Diabetes Mellitus (DM)



The metabolic and physiological consequences of diabetes mellitus regularly involve the kidney and lead to renal dysfunction. Although diabetes almost inevitably affects all elements of the kid­ney simultaneously, any given patient may pre­sent with features typically associated with one of the clinical patterns discussed above. Therefore, renal disease in some patients will present as an interstitial process, typically with hypertension and Type IV RTA. Others will have glomerular proteinuria as the initial clinical manifestation of the diabetic renal lesion. In either group, urinary tract infections and pyelonephritis frequently complicate the course of the diabetes.

Diabetic glomerulosclerosis is one of the more significant of the diabetic renal lesions and is the most frequent cause of end-stage renal failure in these patients. Glomerular disease occurs in about half of persons with juvenile-onset, insulin-de­pendent (Type I] diabetes mellitus. The onset of clinically apparent glomerular involvement oc- s curs, in most patients, between 15 and 20 years after the initial diagnosis of DM. Renal disease in DM is first seen as asymptomatic, episodic pro­teinuria, but progression to fixed, moderate to heavy proteinuria occurs rapidly, within one to two years. Glomerulopathy develops uncom­monly in Type I diabetics who are free of pro­teinuria 20 years after diagnosis of DM.

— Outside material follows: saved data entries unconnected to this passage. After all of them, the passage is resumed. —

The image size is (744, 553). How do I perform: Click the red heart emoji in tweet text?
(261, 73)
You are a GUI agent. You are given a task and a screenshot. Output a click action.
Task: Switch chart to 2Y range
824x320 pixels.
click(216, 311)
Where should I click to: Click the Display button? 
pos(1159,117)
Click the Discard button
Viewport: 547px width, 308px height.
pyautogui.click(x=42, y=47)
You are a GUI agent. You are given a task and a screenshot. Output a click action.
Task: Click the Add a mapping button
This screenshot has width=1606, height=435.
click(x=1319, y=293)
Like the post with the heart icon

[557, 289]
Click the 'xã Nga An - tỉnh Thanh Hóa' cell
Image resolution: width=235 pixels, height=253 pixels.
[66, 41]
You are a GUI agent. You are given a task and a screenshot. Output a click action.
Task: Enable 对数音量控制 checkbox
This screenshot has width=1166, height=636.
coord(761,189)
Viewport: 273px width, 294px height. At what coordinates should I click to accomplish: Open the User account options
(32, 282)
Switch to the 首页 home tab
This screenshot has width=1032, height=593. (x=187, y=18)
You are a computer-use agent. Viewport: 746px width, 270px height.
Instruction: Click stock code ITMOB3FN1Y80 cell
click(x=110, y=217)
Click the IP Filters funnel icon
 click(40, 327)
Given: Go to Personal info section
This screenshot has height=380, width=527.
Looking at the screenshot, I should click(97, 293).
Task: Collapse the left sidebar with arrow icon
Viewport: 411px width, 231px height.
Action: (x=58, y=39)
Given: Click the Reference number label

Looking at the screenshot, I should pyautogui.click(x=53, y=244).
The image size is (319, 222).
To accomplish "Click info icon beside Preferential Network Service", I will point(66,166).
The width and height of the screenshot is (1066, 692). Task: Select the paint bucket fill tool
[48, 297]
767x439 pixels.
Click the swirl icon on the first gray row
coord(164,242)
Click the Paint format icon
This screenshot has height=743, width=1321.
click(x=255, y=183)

Once proteinuria becomes established, a rapid fall in GFR follows, with the course to end-stage renal failure being complete within five years. Al­though the incidence of the nephrotic syndrome is low in DM, the prevalence of Type I DM in the population makes diabetic glomerulopathy a sig­nificant cause of adult nephrotic syndrome. The appearance of hypertension usually parallels that of proteinuria. Diabetic retinopathy is an invar­iant finding in patients with diabetic glomerulo­pathy and has led to the designation of the reti-norenal syndrome for persons so affected. The onset of the nephrotic syndrome in an individual having Type I DM for less than 10 years, or in the absence of diabetic retinopathy, should alert one to consider a nondiabetic etiology of the renal dis­ease.
The classic glomerular lesion in DM is Kim-melstiel-Wilson nodular glomerulosclerosis. This appears as hyalin nodules lying in the center of peripheral capillary loops, causing the capillaries to lie in a ring surrounding the nodule. This pat­tern is actually seen in less than 25 per cent of cases of diabetic glomerulopathy. The more typ­ical finding, seen most often when heavy protein­uria is present, is that of diffuse glomeruloscle­rosis associated with arteriosclerosis of both afferent and efferent arterioles. Basement mem­brane thickening and interstitial atrophy may be prominent. Immunofluorescent staining may show linear IgG and/or C3 deposition along cap­illaries, but this is thought to represent nonspe­cific trapping. Electron microscopy reveals dif­fuse increases in mesangial matrix material and generalized thickening of basement membranes by BM-like material.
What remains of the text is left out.